Whitbread delivered another year of growth in the 12 months to 2 March, with revenues up 8.2%. Underlying earnings per share rose 6% to 246p, while the group announced a final dividend of 65.9p per share, pushing dividends for the full year up 6%. Both earnings and dividends are broadly in line with analyst expectations.
The shares fell 6.5% following the announcement, with the group warning on a tougher consumer environment and its impact on Costa.
20 years ago over 50% of Whitbread revenues came from brewing and pubs. Today, pubs are off the menu (bar those supporting the hotel estate), while brewing is long gone.

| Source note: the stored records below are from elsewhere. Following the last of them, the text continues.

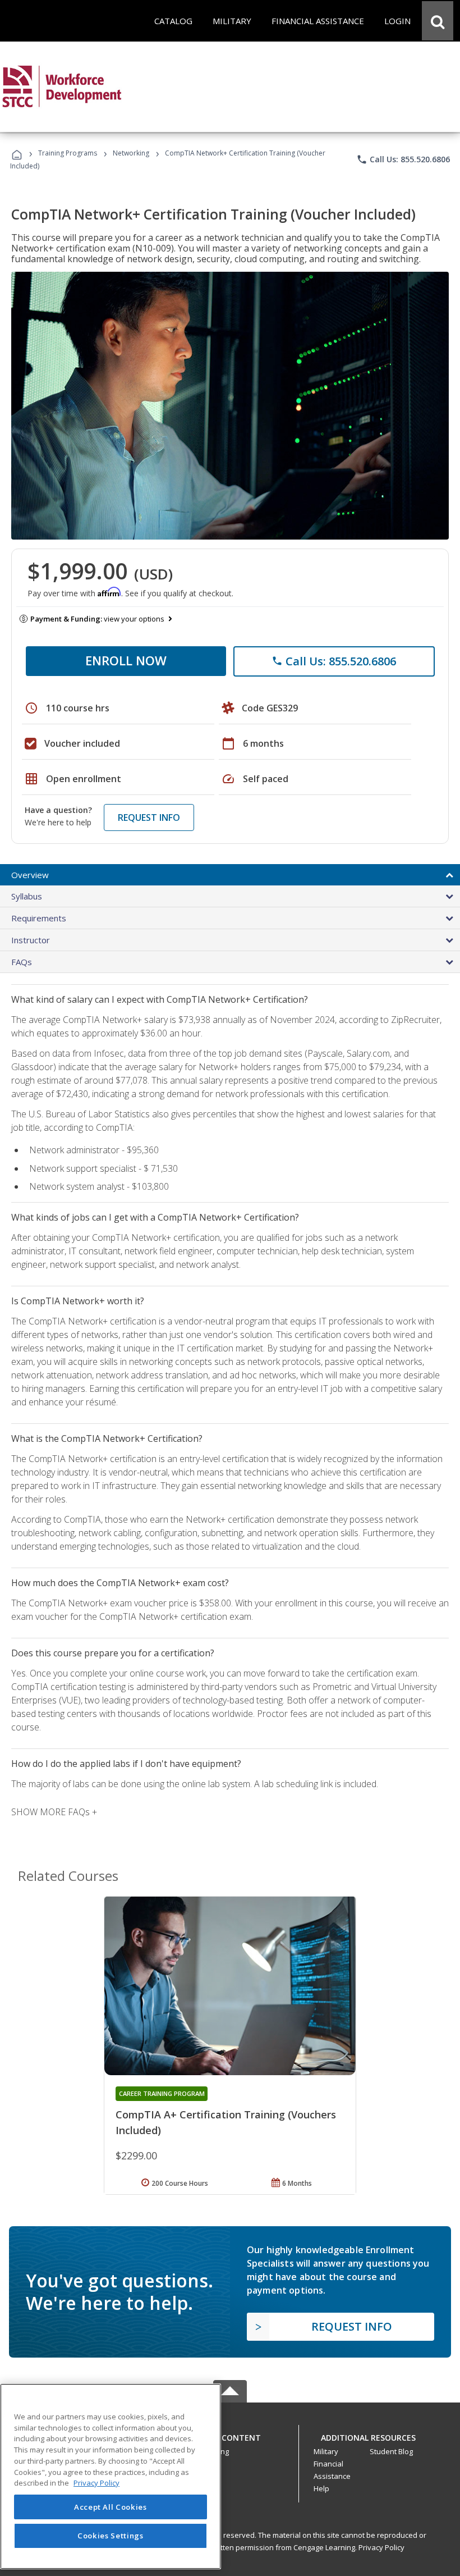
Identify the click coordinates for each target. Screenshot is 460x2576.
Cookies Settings (110, 2536)
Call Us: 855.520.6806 (403, 159)
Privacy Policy (381, 2547)
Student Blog (391, 2451)
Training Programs (67, 153)
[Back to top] (230, 2434)
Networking (131, 153)
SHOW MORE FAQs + (54, 1812)
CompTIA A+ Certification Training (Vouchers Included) (226, 2122)
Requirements (38, 918)
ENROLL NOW (126, 660)
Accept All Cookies (110, 2507)
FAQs (21, 961)
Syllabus (26, 896)
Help (321, 2488)
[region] (110, 2476)
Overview (30, 874)
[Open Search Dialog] (437, 20)
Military (326, 2451)
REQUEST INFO (149, 817)
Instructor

In their place are 2,218 UK coffee shops, and a 68,000 room hotel estate. Quite the transformation. Costa revenues grew from £143m in 2005 to £1.1bn in 2015, compound annual growth of 23% a year, while Premier Inn clocked up growth of 12%. 2016 growth remained respectable, but it's at a notably slower rate.
There are a number of short run reasons for that, ranging from weakness in the London hotel market to lower city centre footfall hitting Costa's high street shops. New products, including self-service coffee machines and the stripped down 'hub' City Centre hotels, may go some way to alleviate those pressures.
Longer term, there's still room for both brands to grow domestically, with less than 10% market share in key segments such as London hotels. However, that growth is unlikely to be as rapid as it once was. Costa in particular might be bumping up against the edges of the tank in some areas. The UK's appetite for coffee may be insatiable, but the need for places to sell it isn't and Costa's recent growth has been driven by new store openings.
Overseas expansion may be a response. Premier Inn's international business has been rebalanced, focussing future efforts on Germany where initial signs are good. Costa is further down the international road, and already turns a small profit on its overseas operations.
Overall, we still like what Whitbread has to offer. Premier Inn is a great product and Costa has a strong position in an attractive market - having recently been named the UK's favourite coffee shop brand for the 7th year in a row. There is no reason why both couldn't sell as well internationally as they do at home, but building international brands from scratch takes time. For now the challenge is guiding a more mature UK business through less favourable economic conditions.
Prior to the results announcement Whitbread shares were trading on a prospective yield of 2.3% and a PE ratio of 16.5 times (a 5.7% discount to its five year average).
Full year results
Fourth quarter results at Premier Inn & Restaurants were stronger than the year as a whole, driven by stronger like-for-like sales growth at Premier Inn, and the contribution from new restaurants. Across 2016 revenues grew 6.6%, hitting £1.9bn, with like-for-like (LFL) growth of 1.5%. Full year profits were £468m, up 7.4%.
The division opened 3,816 new UK hotel rooms in the year, with the current UK pipeline standing at 14,500 hotel rooms. There are plans to open a further 5 hotels in Germany and two in the Middle East joint venture.
Costa saw total sales growth slow in Q4, with LFL sales falling 0.8%, although this reflects the timing of the quarter end without which sales would have risen 0.6%. Positive performance continues to be driven by travel and 'Drive Thrus', with high street store LFLs down just over 1% in a more cautious consumer environment.
Across the year as a whole, UK profits rose 4.4% to £154.3m, with international profits up to £3.7m. Revenues grew 10.7% to £1.2bn, driven largely by the 255 net new Costa stores and 1,585 Costa Express machines. LFL revenues rose 2%, while margins were down 0.8 percentage points, slightly ahead of previous guidance. Costa is targeting 3,000 UK stores in the medium term, from 2,218 today.
Net debt fell slightly over the year and now rests at £890m (2015: £910m), as organic cash flow and proceeds from the sale & leaseback of hotels more than offset expansionary capital expenditure.
Unless otherwise stated, all estimated figures, including prospective dividend yields, are taken from a consensus of analyst forecasts compiled by Thomson Reuters. These estimates should not be taken as a reliable indicator of future performance.